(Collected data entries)
*****
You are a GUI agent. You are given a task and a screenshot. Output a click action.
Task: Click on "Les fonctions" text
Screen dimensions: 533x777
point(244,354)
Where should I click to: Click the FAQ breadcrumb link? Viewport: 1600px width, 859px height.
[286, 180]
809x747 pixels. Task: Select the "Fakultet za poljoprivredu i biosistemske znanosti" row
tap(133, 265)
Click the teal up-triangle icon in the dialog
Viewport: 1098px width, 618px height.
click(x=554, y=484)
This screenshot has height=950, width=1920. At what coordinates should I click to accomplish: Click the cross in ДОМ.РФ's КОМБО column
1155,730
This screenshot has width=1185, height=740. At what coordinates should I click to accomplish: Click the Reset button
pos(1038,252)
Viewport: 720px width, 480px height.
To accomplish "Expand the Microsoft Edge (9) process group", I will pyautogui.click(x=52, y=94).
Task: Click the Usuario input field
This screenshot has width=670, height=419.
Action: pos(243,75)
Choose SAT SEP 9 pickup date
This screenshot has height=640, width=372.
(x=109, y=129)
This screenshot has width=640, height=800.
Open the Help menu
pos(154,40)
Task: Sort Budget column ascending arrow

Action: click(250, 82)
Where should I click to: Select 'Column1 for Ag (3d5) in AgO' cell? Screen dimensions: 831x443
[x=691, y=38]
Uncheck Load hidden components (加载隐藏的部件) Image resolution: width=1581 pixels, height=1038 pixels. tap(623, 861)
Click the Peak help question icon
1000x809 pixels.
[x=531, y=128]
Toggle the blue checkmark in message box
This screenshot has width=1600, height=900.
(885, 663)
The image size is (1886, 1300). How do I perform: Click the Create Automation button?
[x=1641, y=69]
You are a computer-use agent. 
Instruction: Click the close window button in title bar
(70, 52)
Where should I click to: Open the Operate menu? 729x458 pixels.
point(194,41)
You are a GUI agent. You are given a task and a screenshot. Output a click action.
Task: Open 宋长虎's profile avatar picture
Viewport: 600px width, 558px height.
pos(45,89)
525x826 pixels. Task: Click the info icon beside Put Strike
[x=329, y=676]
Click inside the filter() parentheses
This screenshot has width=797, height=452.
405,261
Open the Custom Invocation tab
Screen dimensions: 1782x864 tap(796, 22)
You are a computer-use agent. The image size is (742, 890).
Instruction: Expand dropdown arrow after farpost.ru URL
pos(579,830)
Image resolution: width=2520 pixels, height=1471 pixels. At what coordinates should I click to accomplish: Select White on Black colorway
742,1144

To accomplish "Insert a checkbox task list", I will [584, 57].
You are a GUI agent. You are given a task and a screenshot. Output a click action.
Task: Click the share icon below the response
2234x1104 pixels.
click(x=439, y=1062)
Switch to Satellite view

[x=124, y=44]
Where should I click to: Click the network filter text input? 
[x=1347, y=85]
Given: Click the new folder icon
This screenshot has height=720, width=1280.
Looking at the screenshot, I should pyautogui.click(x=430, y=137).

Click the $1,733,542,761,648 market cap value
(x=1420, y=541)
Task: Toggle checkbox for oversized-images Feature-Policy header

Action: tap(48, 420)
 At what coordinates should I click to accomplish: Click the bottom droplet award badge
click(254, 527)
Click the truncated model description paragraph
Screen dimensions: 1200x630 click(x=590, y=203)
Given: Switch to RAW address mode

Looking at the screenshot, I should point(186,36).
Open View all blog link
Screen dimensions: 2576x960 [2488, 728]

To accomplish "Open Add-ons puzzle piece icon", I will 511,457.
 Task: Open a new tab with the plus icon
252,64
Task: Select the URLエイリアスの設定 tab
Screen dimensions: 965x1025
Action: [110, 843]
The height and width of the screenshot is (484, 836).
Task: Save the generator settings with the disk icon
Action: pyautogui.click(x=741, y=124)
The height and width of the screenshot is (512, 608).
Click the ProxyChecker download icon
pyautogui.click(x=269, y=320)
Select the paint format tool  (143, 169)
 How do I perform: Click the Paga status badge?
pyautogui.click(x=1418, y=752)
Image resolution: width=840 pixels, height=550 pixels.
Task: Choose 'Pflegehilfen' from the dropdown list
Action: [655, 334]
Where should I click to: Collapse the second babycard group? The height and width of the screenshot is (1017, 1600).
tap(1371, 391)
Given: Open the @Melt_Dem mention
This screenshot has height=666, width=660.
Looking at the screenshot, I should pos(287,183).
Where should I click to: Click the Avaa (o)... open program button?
*****
Copy out the records once more, with nothing altered.

You are a GUI agent. You are given a task and a screenshot. Output a click action.
Task: Click on "Les fonctions" text
Screen dimensions: 533x777
point(244,354)
Where should I click to: Click the FAQ breadcrumb link? Viewport: 1600px width, 859px height.
[286, 180]
809x747 pixels. Task: Select the "Fakultet za poljoprivredu i biosistemske znanosti" row
tap(133, 265)
Click the teal up-triangle icon in the dialog
Viewport: 1098px width, 618px height.
click(x=554, y=484)
This screenshot has height=950, width=1920. At what coordinates should I click to accomplish: Click the cross in ДОМ.РФ's КОМБО column
1155,730
This screenshot has width=1185, height=740. At what coordinates should I click to accomplish: Click the Reset button
pos(1038,252)
Viewport: 720px width, 480px height.
To accomplish "Expand the Microsoft Edge (9) process group", I will pyautogui.click(x=52, y=94).
Task: Click the Usuario input field
This screenshot has width=670, height=419.
Action: pos(243,75)
Choose SAT SEP 9 pickup date
This screenshot has height=640, width=372.
(x=109, y=129)
This screenshot has width=640, height=800.
Open the Help menu
pos(154,40)
Task: Sort Budget column ascending arrow

Action: click(250, 82)
Where should I click to: Select 'Column1 for Ag (3d5) in AgO' cell? Screen dimensions: 831x443
[x=691, y=38]
Uncheck Load hidden components (加载隐藏的部件) Image resolution: width=1581 pixels, height=1038 pixels. tap(623, 861)
Click the Peak help question icon
1000x809 pixels.
[x=531, y=128]
Toggle the blue checkmark in message box
This screenshot has width=1600, height=900.
(885, 663)
The image size is (1886, 1300). How do I perform: Click the Create Automation button?
[x=1641, y=69]
You are a computer-use agent. 
Instruction: Click the close window button in title bar
(70, 52)
Where should I click to: Open the Operate menu? 729x458 pixels.
point(194,41)
You are a GUI agent. You are given a task and a screenshot. Output a click action.
Task: Open 宋长虎's profile avatar picture
Viewport: 600px width, 558px height.
pos(45,89)
525x826 pixels. Task: Click the info icon beside Put Strike
[x=329, y=676]
Click inside the filter() parentheses
This screenshot has width=797, height=452.
405,261
Open the Custom Invocation tab
Screen dimensions: 1782x864 tap(796, 22)
You are a computer-use agent. The image size is (742, 890).
Instruction: Expand dropdown arrow after farpost.ru URL
pos(579,830)
Image resolution: width=2520 pixels, height=1471 pixels. At what coordinates should I click to accomplish: Select White on Black colorway
742,1144

To accomplish "Insert a checkbox task list", I will [584, 57].
You are a GUI agent. You are given a task and a screenshot. Output a click action.
Task: Click the share icon below the response
2234x1104 pixels.
click(x=439, y=1062)
Switch to Satellite view

[x=124, y=44]
Where should I click to: Click the network filter text input? 
[x=1347, y=85]
Given: Click the new folder icon
This screenshot has height=720, width=1280.
Looking at the screenshot, I should pyautogui.click(x=430, y=137).

Click the $1,733,542,761,648 market cap value
(x=1420, y=541)
Task: Toggle checkbox for oversized-images Feature-Policy header

Action: tap(48, 420)
 At what coordinates should I click to accomplish: Click the bottom droplet award badge
click(254, 527)
Click the truncated model description paragraph
Screen dimensions: 1200x630 click(x=590, y=203)
Given: Switch to RAW address mode

Looking at the screenshot, I should point(186,36).
Open View all blog link
Screen dimensions: 2576x960 [2488, 728]

To accomplish "Open Add-ons puzzle piece icon", I will 511,457.
 Task: Open a new tab with the plus icon
252,64
Task: Select the URLエイリアスの設定 tab
Screen dimensions: 965x1025
Action: [110, 843]
The height and width of the screenshot is (484, 836).
Task: Save the generator settings with the disk icon
Action: pyautogui.click(x=741, y=124)
The height and width of the screenshot is (512, 608).
Click the ProxyChecker download icon
pyautogui.click(x=269, y=320)
Select the paint format tool  (143, 169)
 How do I perform: Click the Paga status badge?
pyautogui.click(x=1418, y=752)
Image resolution: width=840 pixels, height=550 pixels.
Task: Choose 'Pflegehilfen' from the dropdown list
Action: [655, 334]
Where should I click to: Collapse the second babycard group? The height and width of the screenshot is (1017, 1600).
tap(1371, 391)
Given: Open the @Melt_Dem mention
This screenshot has height=666, width=660.
Looking at the screenshot, I should pos(287,183).
Where should I click to: Click the Avaa (o)... open program button?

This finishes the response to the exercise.